Ten minutes later, a raring to go John brought a bottle of wine into their bedroom only to find Sherlock passed out still in his clothes. After a few efforts to rouse him, John left Sherlock to it. "It" being fourteen hours of sleep. His last words before going to the kitchen for a cold sandwich were, "I didn't want you THAT bloody relaxed."

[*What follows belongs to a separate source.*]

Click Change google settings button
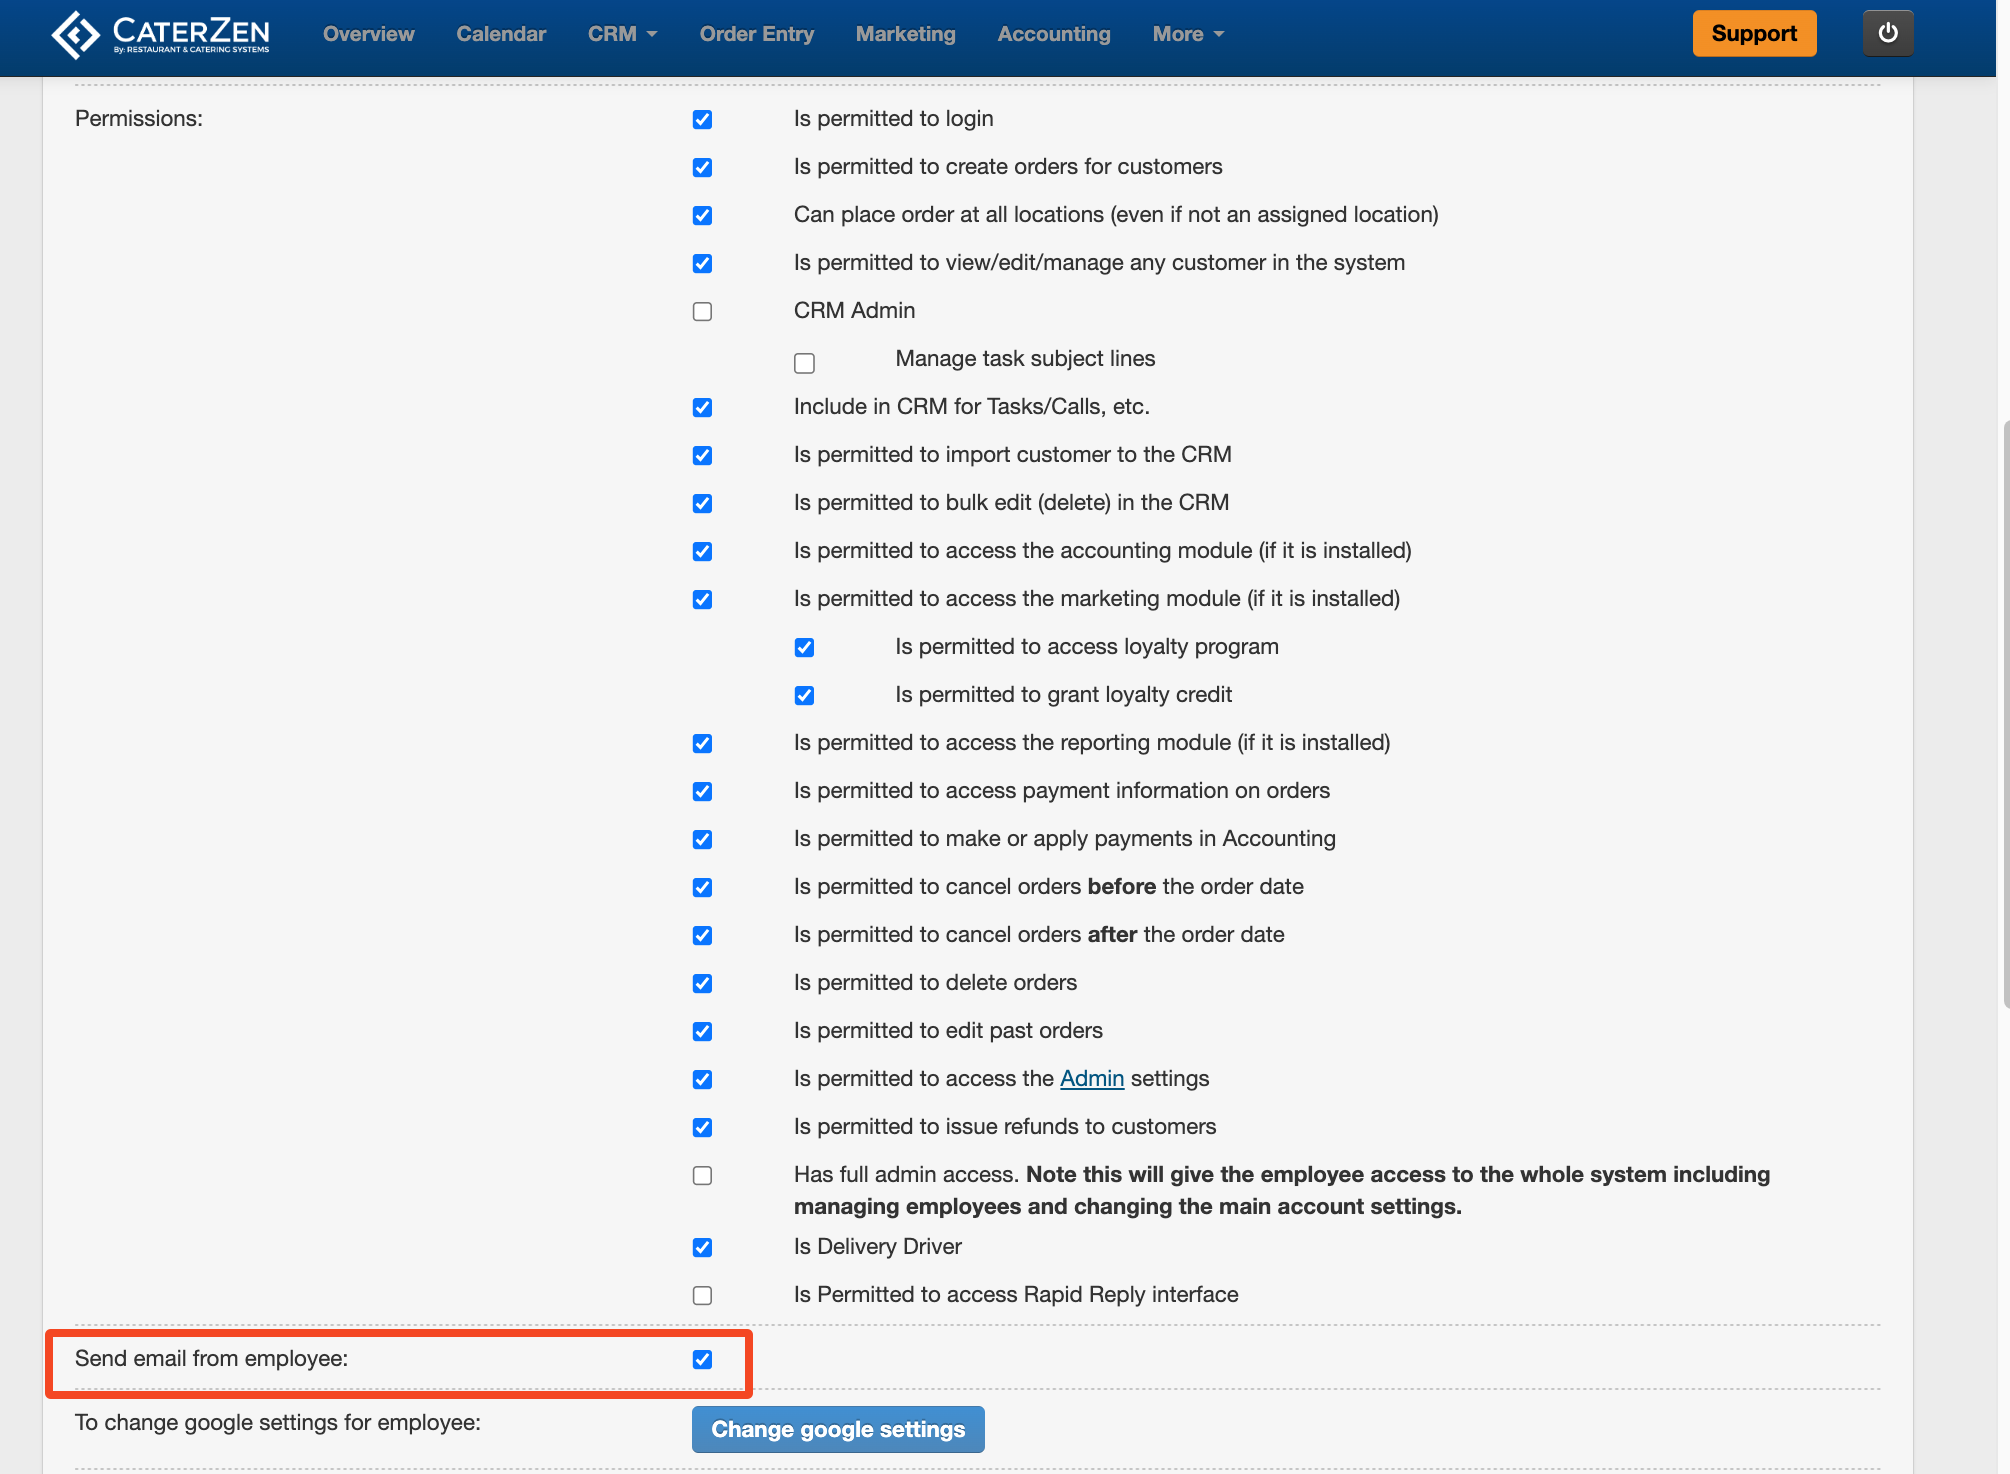pyautogui.click(x=837, y=1429)
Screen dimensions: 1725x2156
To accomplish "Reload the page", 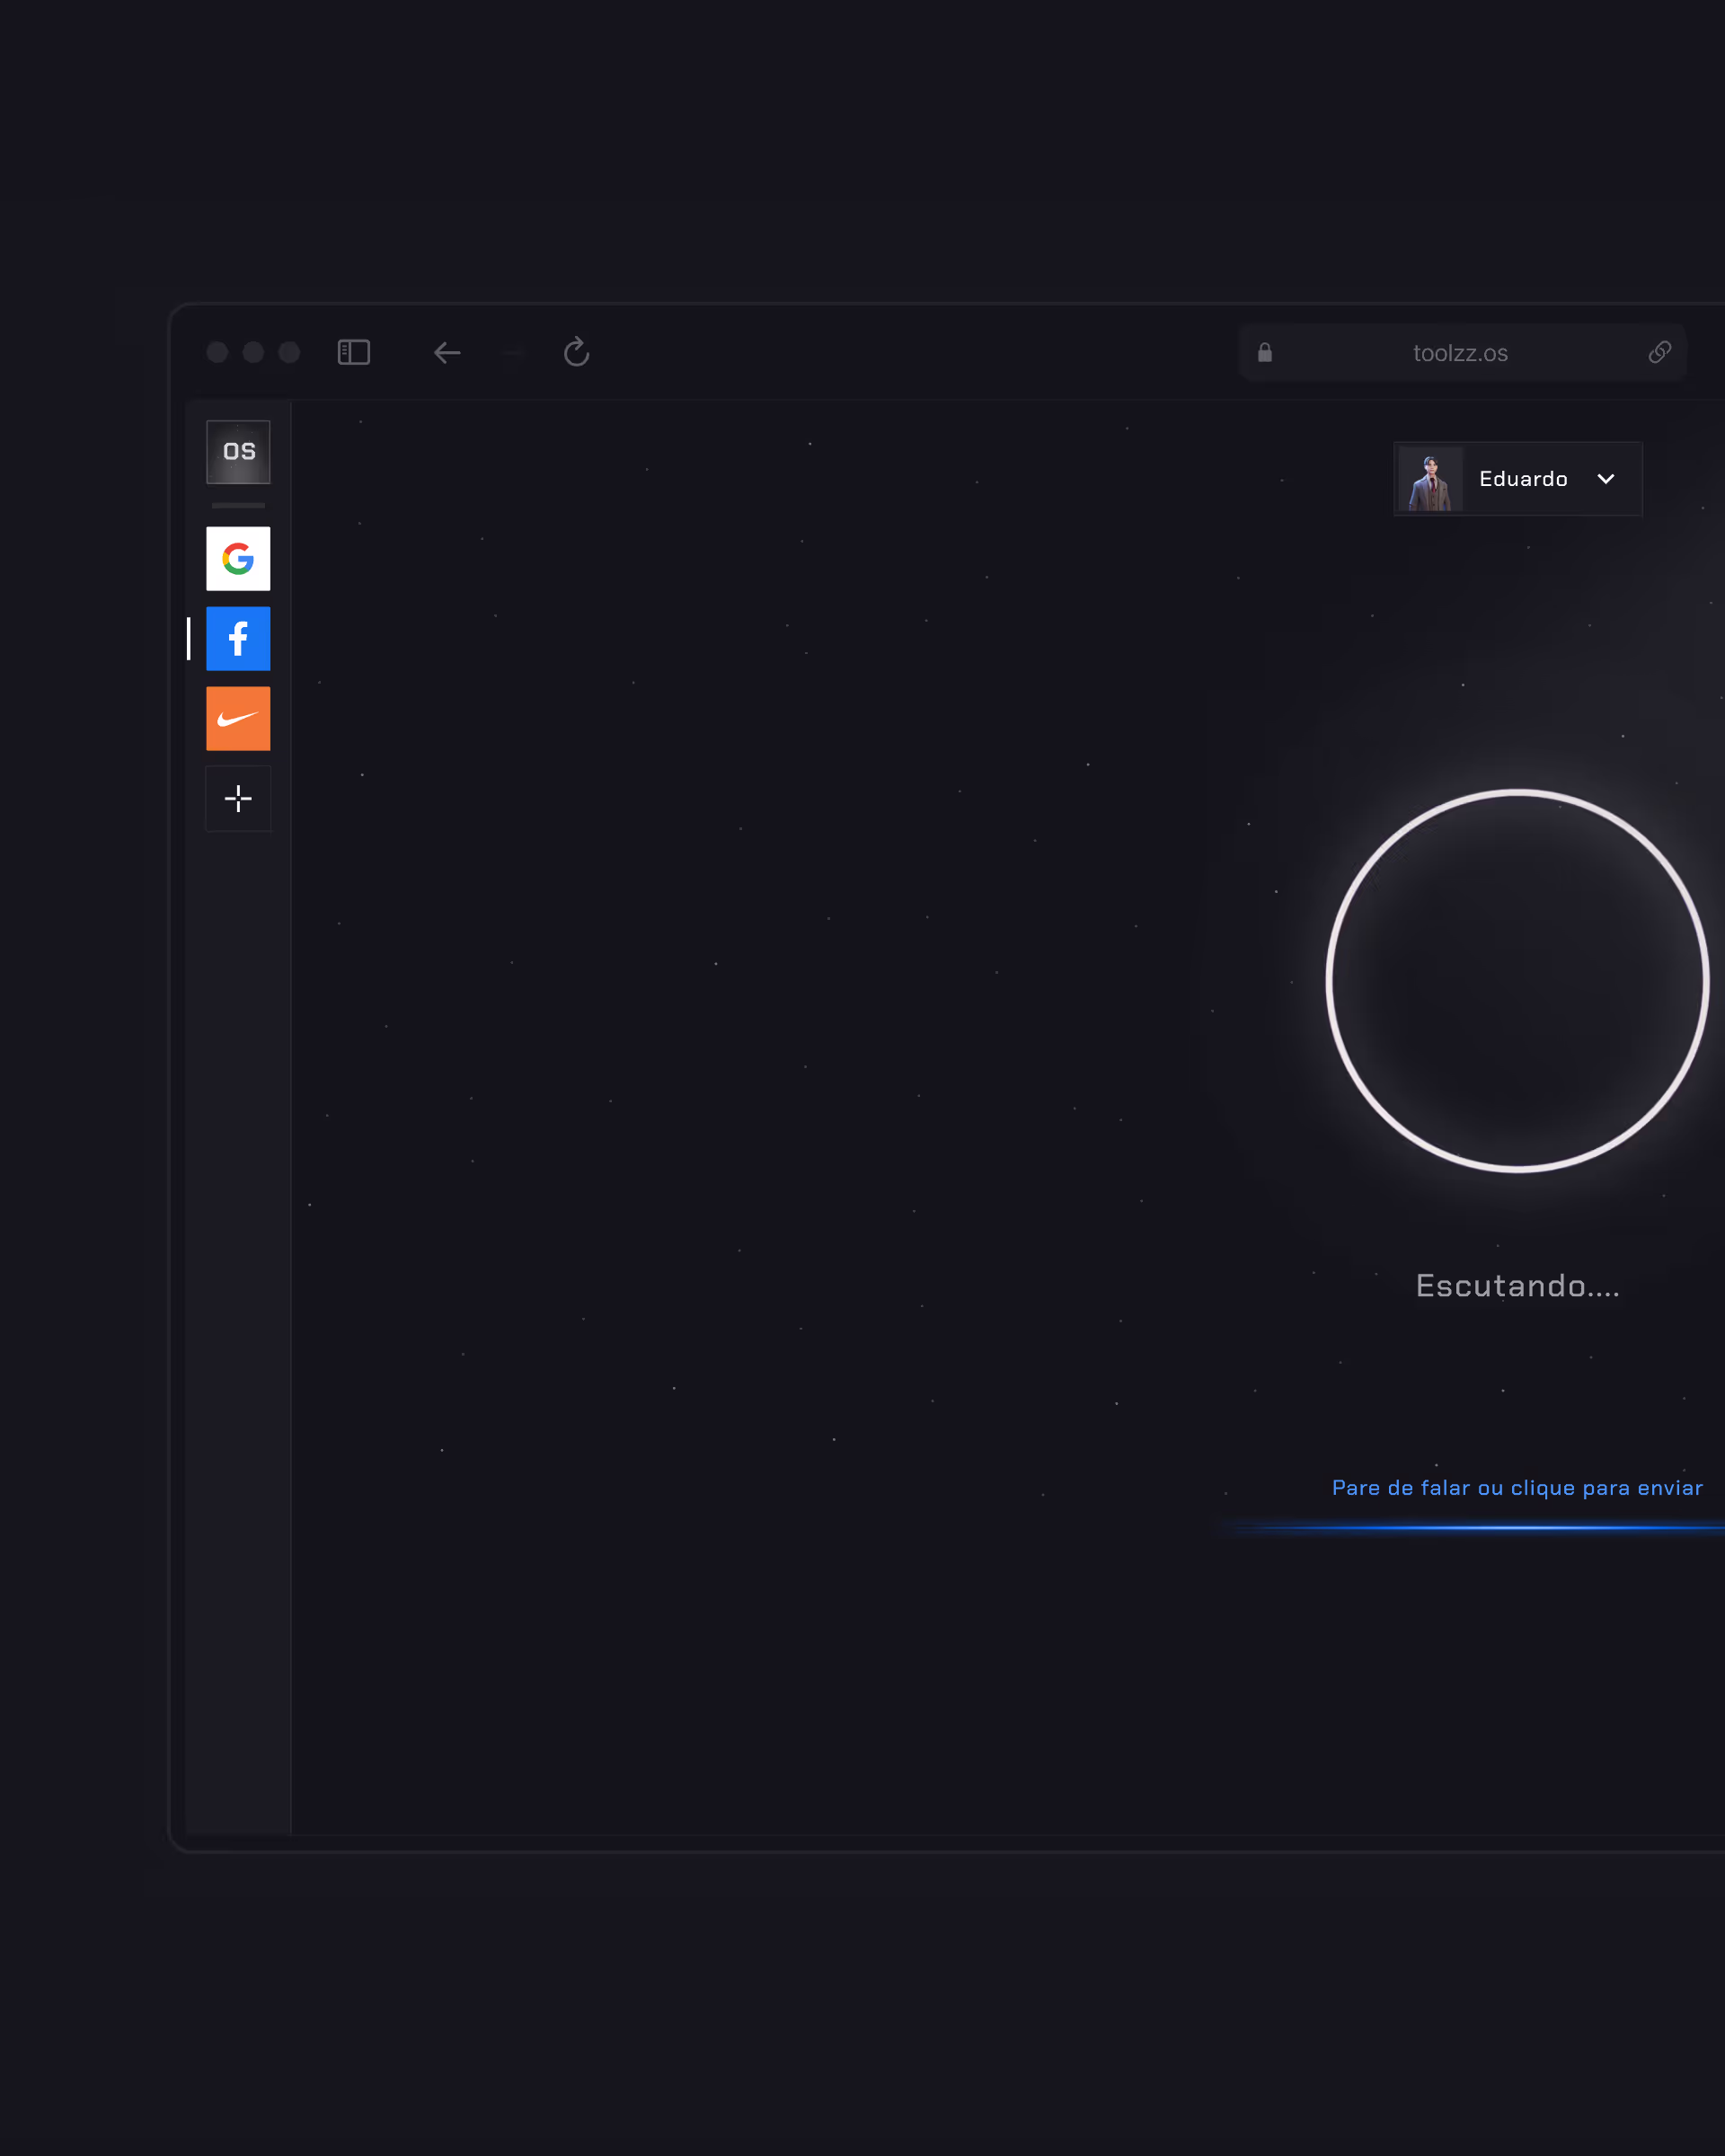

By the time Sherlock was back amongst the living the next morning John had taken note of the remarkabley pristine state of their flat AND Hudders bins. A cuppa with fresh baked bread and homemade jam made him privy to Sherlock's housekeeping. Then a series of strange texts on Sherlock's mobile- couldn't let the noise wake his Sweetie could he?- painted a picture of a series of visits Sherlock had made to various friends to whom he came bearing presents, if you could believe it.
"John are you here?"
"Kitchen, love, and may I say you look adorably well rested."
"We didn't technically get to DO anything last night did we?"
"Technically? How about technically, figuratively or literally. Good thing I don't have a tender ego. Having you react to my magnificent boner by passing out and drooling didn't do much for my Sex God reputation. So why don't you sit down and tell me what you REALLY did yesterday. I'll make tea."
The tea was cooling in the cups when John served up a full English for both of them. "None of your 'not hungry' young man."
"I'm famished John. Thank you."
"So you did ALL of that because you didn't pay attention to what I was saying or you DID and then deleted it straight away."
"In all honesty, one or the other. I don't really know which."
"Well it certainly wasn't the day I had in mind for you but I have to say the flat has never looked better. Hudders is so thrilled with her bins she made Mrs. Turner come over to admire and SMELL them, and the other three recipients of your kindness are pleased as punch. Don't look so affronted. Yes, yes, I read the texts on your mobile but YOU DELETED ME!"
Sherlock squawked, "Not you John! I would never delete you. Just the words that come out of your mouth at times."
"Nice. Ta for that. So any grandiose plans for today?"
"Well if I'm not in Coventry perhaps we could make a second attempt at burning off some of our excess energy."
"Think that can be arranged AFTER you finish off that breakfast. There will be no snoring in our bed this time."
Sherlock leaned across the table and kissed John smearing jam on both their faces. "Agreed, with one caveat. While we are...busy, PLEASE don't say anything of import and if you MUST, kindly take care to give me a reminder of it later."
"Noted, sugarnut. Now, what say we go do...the "thing".